Published 9 October 2018

Getting the balance right with investments.

Investing is about helping your money grow – generating more from the wealth you have.

But it’s also about achieving what you want from life, whether it’s saving for a home deposit, giving a great education to your kids, or enjoying a comfortable retirement.

The sooner you start investing, the greater your potential for larger returns, as your money has longer to grow. 

You can manage your own investments, or leave it to the experts, whichever you prefer.

There are lots of different ways to invest, the key is creating a portfolio that’s right for you. 

Generally, you’ll have a mix of both defensive and growth assets, depending on their levels of potential return and risk. But the weightings you choose will depend on how long you have to invest and how much risk you're willing to take. 

Superannuation isn’t actually an asset itself – it’s a tax-efficient vehicle for investing in other assets. 

Find out more about investing through super

Your investment options

Shares

Share in the ownership of an Australian or international company, with higher potential for capital growth and dividend income, and higher potential risk.

Fixed Interest

Earn income at a fixed rate of return, but with limited potential for capital growth – for example, through government bonds.

 

Property

Own property directly, or invest through a listed property fund, with the potential for both capital growth and rental income.

 

Cash 

Earn interest on your money, with your capital often fully guaranteed, with the trade-off of lower returns.

 

Questions to ask yourself before investing

What is it you really want?

Wealth shouldn’t be just about how much money you have – it’s about having the freedom to live the life you choose. 
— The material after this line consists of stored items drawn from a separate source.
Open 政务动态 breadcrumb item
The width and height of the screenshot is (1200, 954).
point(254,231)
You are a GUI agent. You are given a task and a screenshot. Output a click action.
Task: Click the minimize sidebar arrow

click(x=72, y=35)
Depending on your goals, your investment strategy can help you grow your money, earn a regular income from dividends or minimise the tax you pay.

How long do you have?

The more time your money’s invested, the longer it has to grow. But depending on your goals, you may have a longer or shorter timeframe in mind. 

If you’re investing for the long term, you can generally afford to take more risk, riding out dips in the market, with the potential of greater long-term growth. But if you need your money sooner, a lower risk strategy can help protect your investment from market fluctuations.
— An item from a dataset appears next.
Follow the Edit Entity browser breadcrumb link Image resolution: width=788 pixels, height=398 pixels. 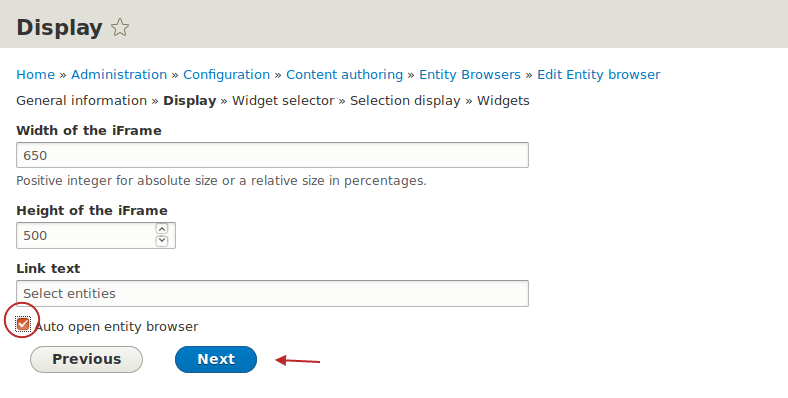[x=599, y=75]
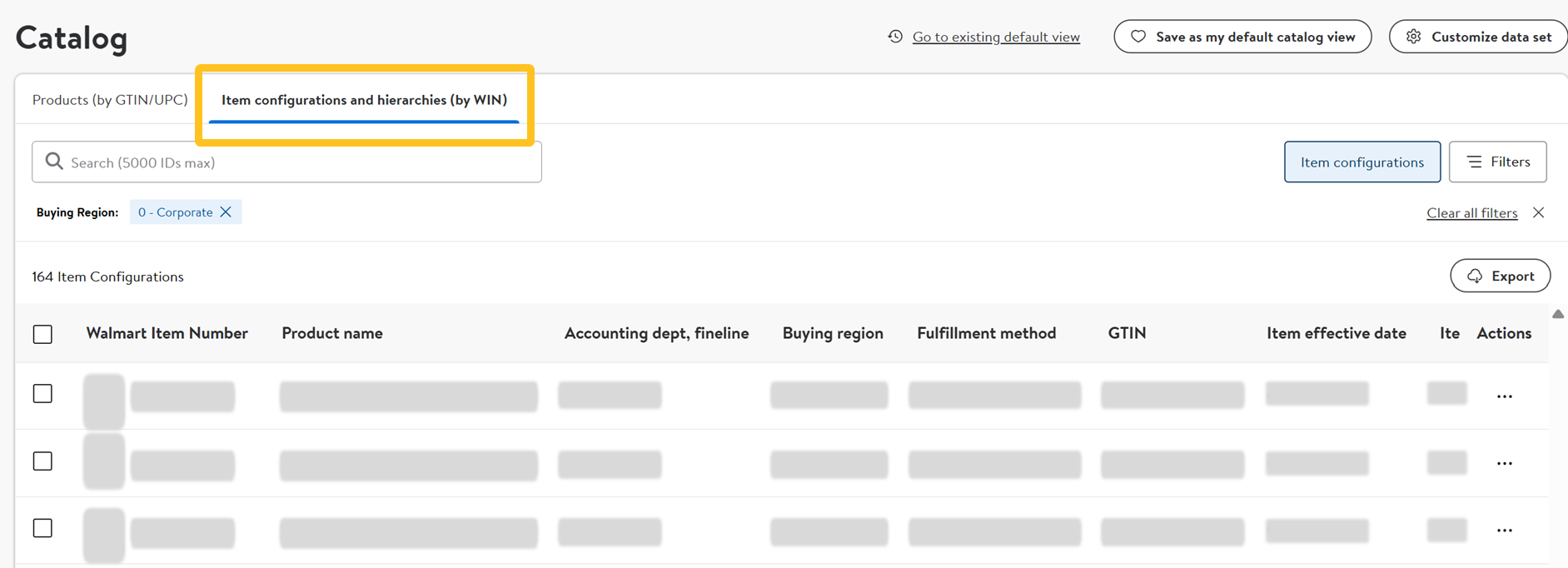This screenshot has width=1568, height=568.
Task: Click the magnifying glass search icon
Action: pyautogui.click(x=54, y=162)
How much risk do you want to take?

No-one likes to see their investments lose money – but generally, their value will go up and down over time. So it’s important to understand how much risk you’re prepared to take when building your investment portfolio. 

There’s no right or wrong level of risk – it depends on your attitude and goals. 

What’s your situation?

Every investor is different, and where you are in life will influence your investment decisions and goals. 

For example, your age, marital status, income and tax situation will all play a part in the investment strategy you choose.